Homens na terceira e quarta décadas de vida: procuram muito a lipoaspiração e se atrevem a implantes de próteses de silicone. Os “moderninhos”, metrossexuais, que se enquadram no perfil 3, fazem implantes de próteses de peitoral masculina e de bíceps (essa é mais comum nos EUA e menos frequente no Brasil). Já o público gay desta faixa etária ainda recorre a implantes de próteses glúteas, com a intenção de um glúteo másculo e não feminino.

Homens da quinta e sexta década de vida: lançam mão das intervenções de rejuvenescimento facial: liftingfaces, plástica de pálpebras e o implante de cabelo, que esta virando uma “mania” no Brasil entre homens dessa faixa etária.

Os homens tendem a procurar por intervenções pequenas, que não alterem muito a sua aparência ou eles tendem a fazer grandes transformações?

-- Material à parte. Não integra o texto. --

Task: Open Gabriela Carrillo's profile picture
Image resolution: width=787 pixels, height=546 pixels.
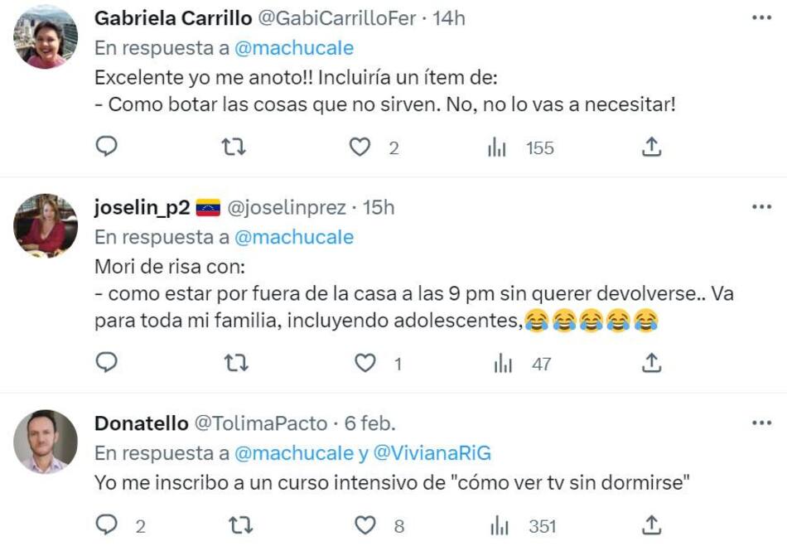Action: tap(46, 37)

Isso depende muito do perfil de cada um. Há os mais ousados, que fazem plásticas panfaciais e querem um rejuvenescimento de toda face, até do pescoço, pois tem coragem para isto. E há aqueles que se limitam a pequenas intervenções, não pelo medo do resultado, e sim pelo medo da cirurgia em si e anestesias mais longas.

Também vale para as intervenções corporais, pois os mais corajosos fazem grandes intervenções no corpo, como abdominoplastias e lifting de coxa. Essa escolha pelo porte cirúrgico maior ou menor realmente depende mais da coragem de se submeter a uma cirurgia, devido às possíveis suas complicações, do que do medo dos resultados.

Quando eles vão fazer as intervenções, eles fazem uma por vez, ou aproveitam uma mesma vez para realizar mais de uma?

Também depende de cada um. Há os que começam com pequenos procedimentos, até mesmo pela insegurança do que pode resultar, e depois que sentem os benefícios e o sucesso do tratamento, vão aumentando a quantidade e o porte das cirurgias. Já existem aqueles que não pensam muito e “se jogam” na mesa de cirurgia meio com o pensamento “seja o que Deus quiser”.

Existe algum tipo de cirurgia que você não recomenda?

Não gosto dos resultados que ficam “artificiais“, tanto para intervenções faciais, quanto corporais. Não gosto quase nunca do que vejo nos resultado de implantes de cabelo, dificilmente vejo um que fica natural. Sou mais adepto a uma calvície por considerar natural e máscula, do que um implante com aspecto de “plantação de milho”.

O ator John Travolta foi um dos que apostaram no implante de cabelo. 

Também acho que as rinoplastias não devem ser radicais e diminuir o tamanho do nariz. Sou da opinião que nariz grande é símbolo de masculinidade, de identidade e impõe respeito. Óbvio que os homens não precisam ficar com narizes aduncos (pontas caídas), o que lhes confere um aspecto envelhecido, e nem dorsos demasiados grandes, o que lhes deixa com um aspecto “feio”.

Nas cirurgias de rejuvenescimento facial, os liftingfaces, não sugiro aos homens a suspensão do supercílio (sobrancelhas), pois costuma descaracterizar a masculinidade, e pode promover um aspecto afeminado. A sobrancelha levemente caída é símbolo de “macho”, diferente das mulheres, que mesmo à partir da sexta década de vida, podem ter na fisionomia facial as sobrancelhas mais elevadas.

Quanto as intervenções corporais, também acho que os homens não devem partir para intervenções que deixam extensas cicatrizes. Elas ainda não são bem recebidas pelo público feminino, salvo exceção dos pacientes ex-obesos, que após as cirurgias bariátricas e grande redução de peso, acabam precisando de grandes intervenções no corpo, que deixam cicatrizes. Peles flácidas, caídas, “pelancas” ainda repelem mais as mulheres do que as cicatrizes.